What you can do, if you wanna pay yourself a set amount each month, is set up an automatic draft from your business banking account to your personal one. That’s what I have going on right now. If, in the beginning, you’re having busy weeks and not-so-busy weeks, you can just pull what you want or need over to your personal account at the end of the month to avoid overdrafting.
If you’re a single-member LLC, then it doesn’t really matter if the money is in your personal account or in your business account. If you’re a single-member LLC, whatever is made in revenue that’s not spent in overhead, i.e., your profit, will be taxed, whether it’s in one account versus the other. Early on, it’s quite simple to just track your expenses.
You can certainly use something like QuickBooks. I had a bookkeeper pretty early on that I gave access to the PayPal account where money was coming in.

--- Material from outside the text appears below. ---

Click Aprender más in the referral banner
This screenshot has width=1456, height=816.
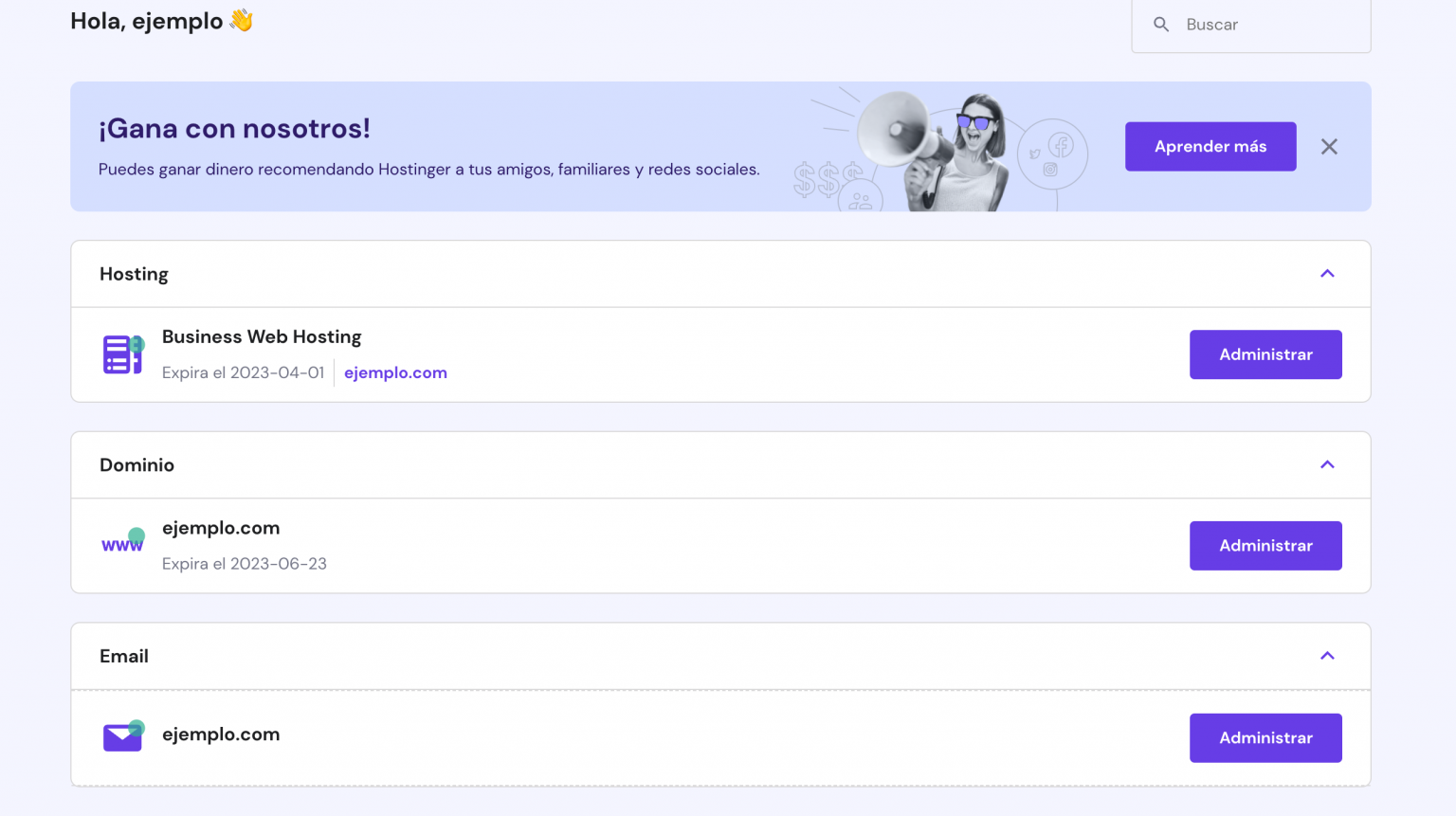[1210, 146]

I gave her access to my bank account, where she can see expenses. I also saved all my receipts. When you’re out talking business or doing anything that could be business-related or business-generating in any way, save your receipts from those activities. I wrote down the type of expense and who I was with, maybe even what we talked about. Save your receipts and either you or a bookkeeper can track your expenses versus revenue to look at what your profit is and what you’re going to need to pay taxes on.

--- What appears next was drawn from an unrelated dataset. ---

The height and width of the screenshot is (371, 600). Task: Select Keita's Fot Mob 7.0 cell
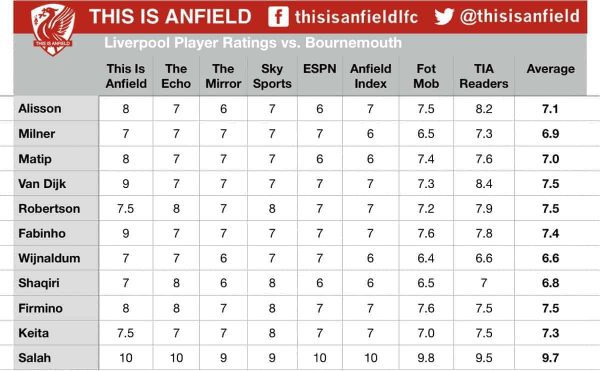coord(426,333)
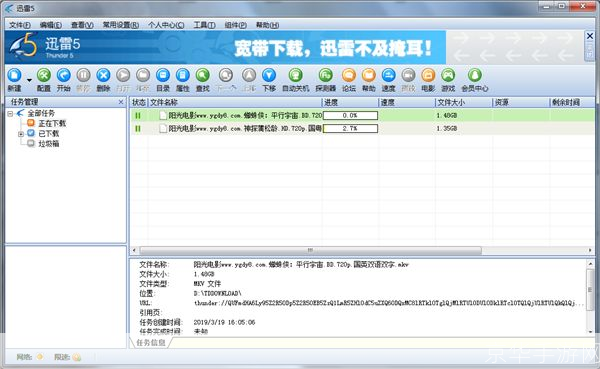Screen dimensions: 600x369
Task: Click the horizontal scrollbar of task list
Action: click(x=310, y=250)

But, again, it doesn’t really matter whether it’s in one account or the other if you’re a single-member LLC. Just set up an automatic draft or take out what you need at the end of each month. Those would be considered what’s called a member’s draw. You’re just paying yourself as a member’s draw. That’s what I had been doing for years before I brought Ben on. Now, down the road, if you start to expand and want to bring on employees, you might wanna set up set payroll systems for them and for yourself. I hope that helps. So, let me know if you have any other questions.